Back in April 2009 we reported that David Van Sickle, a recent Robert Wood Johnson Foundation Health and Society Scholar in the Department of Population Health Sciences at the University of Wisconsin-Madison, was developing a GPS add-on for asthmatics’ inhalers to map where and when environmental exposures cause asthma symptoms–as well as alert users and encourage them to puff on the “rescue inhaler.” The project was also aimed at mapping the unknown causes of asthma in the environment.
Van Sickle has emerged again with a commercial product slated for release in the fall by his Asthmapolis research company. The Spiroscout builds on Van Sickle’s earlier ideas: the GPS and WiFi-enabled device is “small and lightweight, easy to mount securely on the end of most inhalers, and simple to transfer to a new canister,” according to the product page. “Lights on the device let you know when it has detected use, and also show remaining battery level,” the company says.
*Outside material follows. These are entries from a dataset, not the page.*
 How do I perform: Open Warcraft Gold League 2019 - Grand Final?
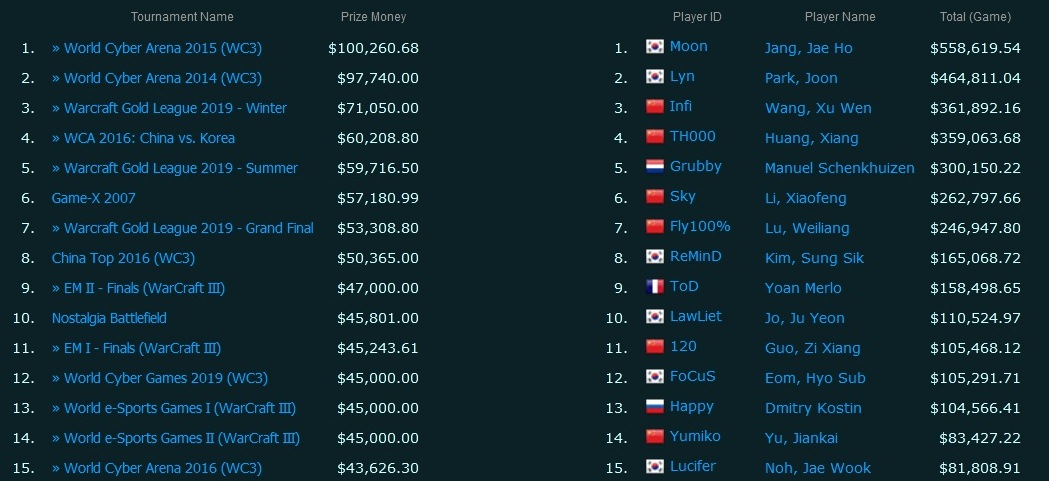point(183,228)
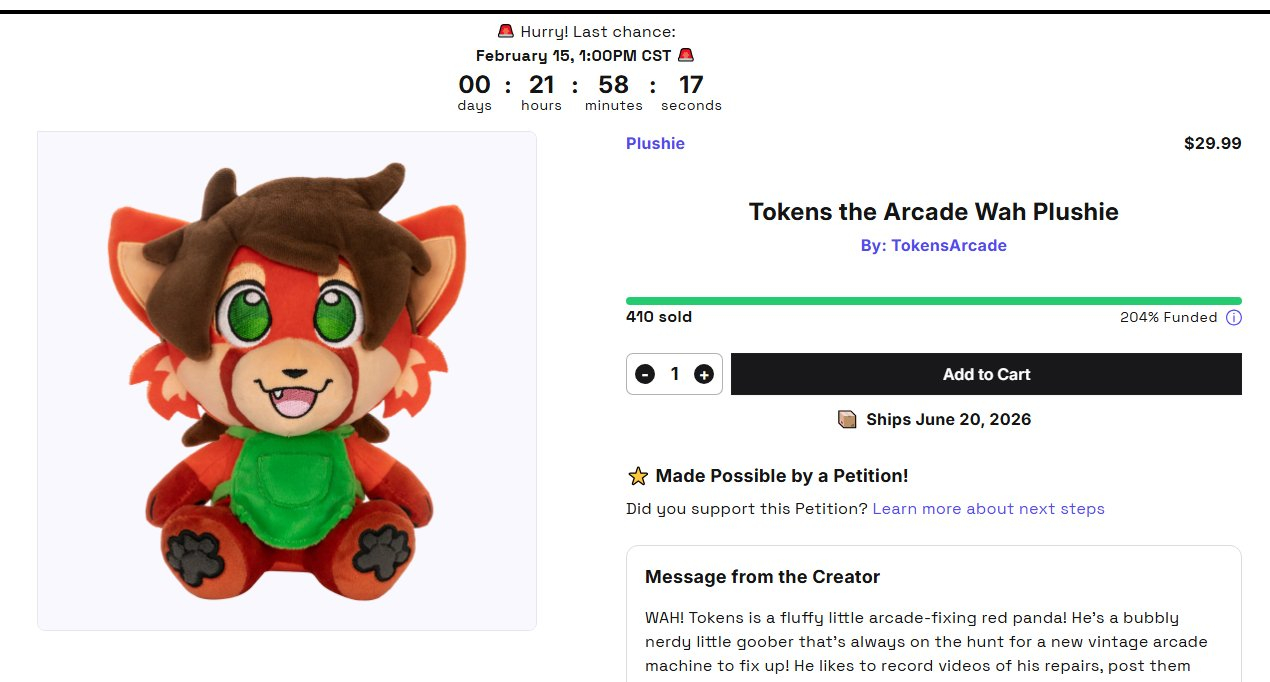Select the 'Tokens the Arcade Wah Plushie' title
Viewport: 1270px width, 682px height.
[x=933, y=212]
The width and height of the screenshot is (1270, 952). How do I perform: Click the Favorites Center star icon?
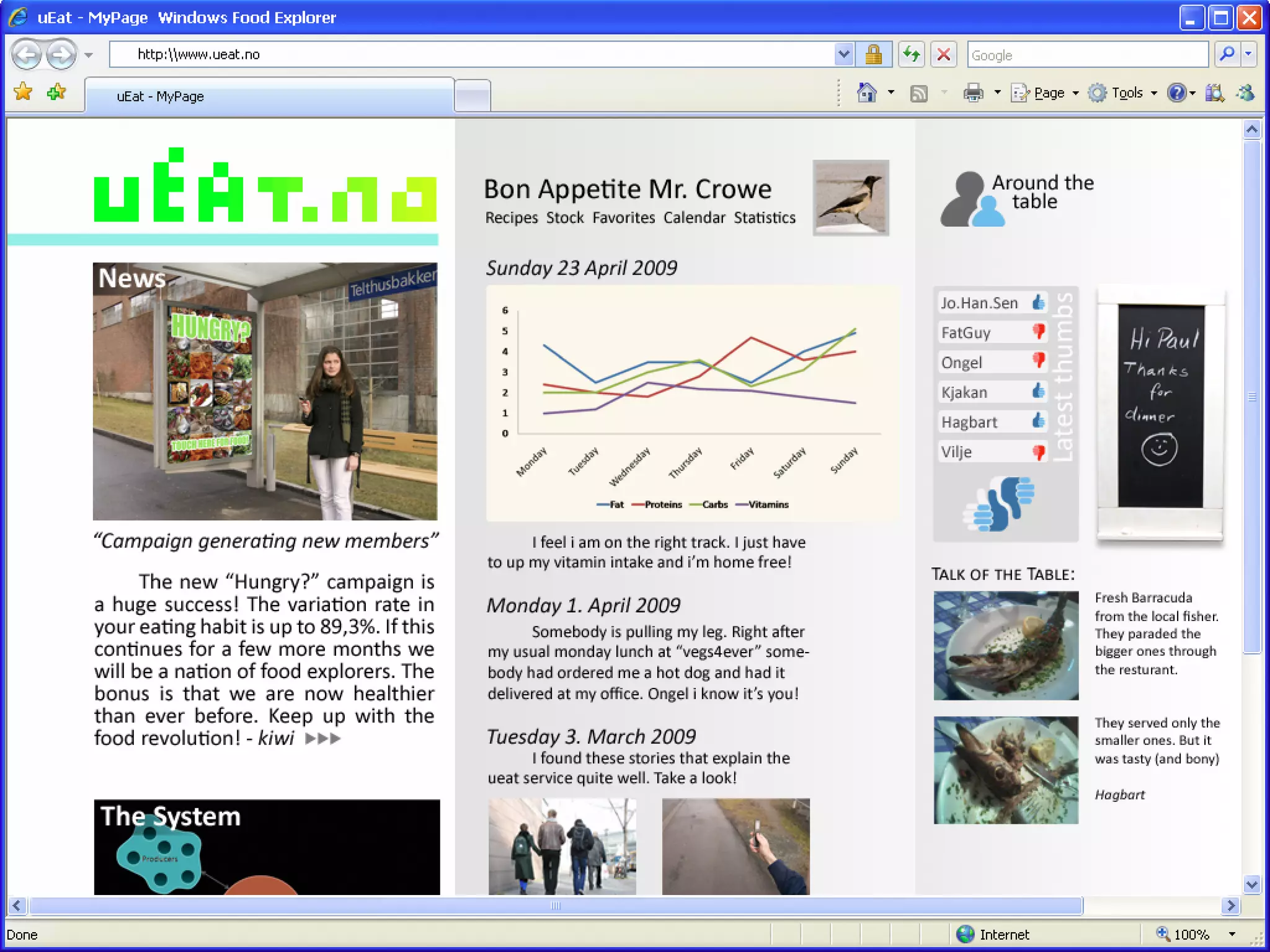point(24,92)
Everytime a use takes a dose of their medication from the inhaler, the device records the time and location for later trasmission back to a computer.
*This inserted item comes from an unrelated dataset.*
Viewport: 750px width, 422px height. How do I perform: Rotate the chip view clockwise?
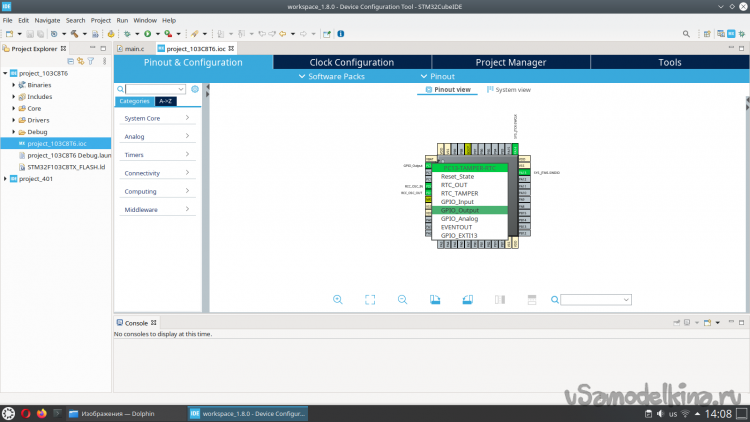[x=434, y=299]
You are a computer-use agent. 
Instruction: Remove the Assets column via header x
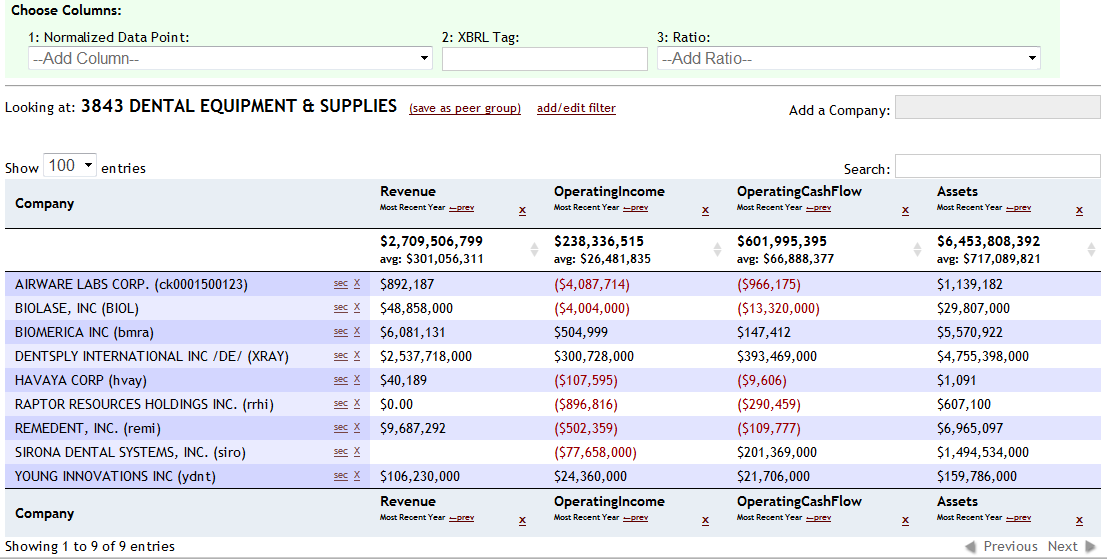(x=1079, y=211)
The device will provide a much needed upgrade to the handwritten use-logs patients are supposed to be writing to help their doctors understand their condition. Additionally, epidemiologists will have more accurate data to analyze about asthma sufferers as well as GPS-based air quality trends.The new device is an upgrade from Van Sickle’s 2009 device SilonSky GPS which required an extra box that users would have to carry around — now the GPS unit just sits right on top of the inhaler.
In March the Robert Wood Johnson Foundation’s (RWJF) Project HealthDesign team awarded a total of $2.4 million to five research teams that each aim to determine how patient-recorded observations of daily living (ODLs) can be captured and included into clinical care. One of those five teams was RTI International and Virginia Commonwealth University who are designing BreathEasy, a self-monitoring application for patients with asthma and depression. Patients interact with the application through smartphones and biomonitors capturing ODLs such as use of controller and rescue medications and symptom levels, while Clinicians use a Web-based dashboard providing simple analysis and visualization tools of patient data.
Asthmapolis’ device is reminiscent of TEDMED talk MobiHealthNews attended in 2009 that argued our EHRs should include a record of where we have lived — air quality and other geo-specific factors should be a part of our care record. Devices like the Spiroscout may be the early tools we use to do just that.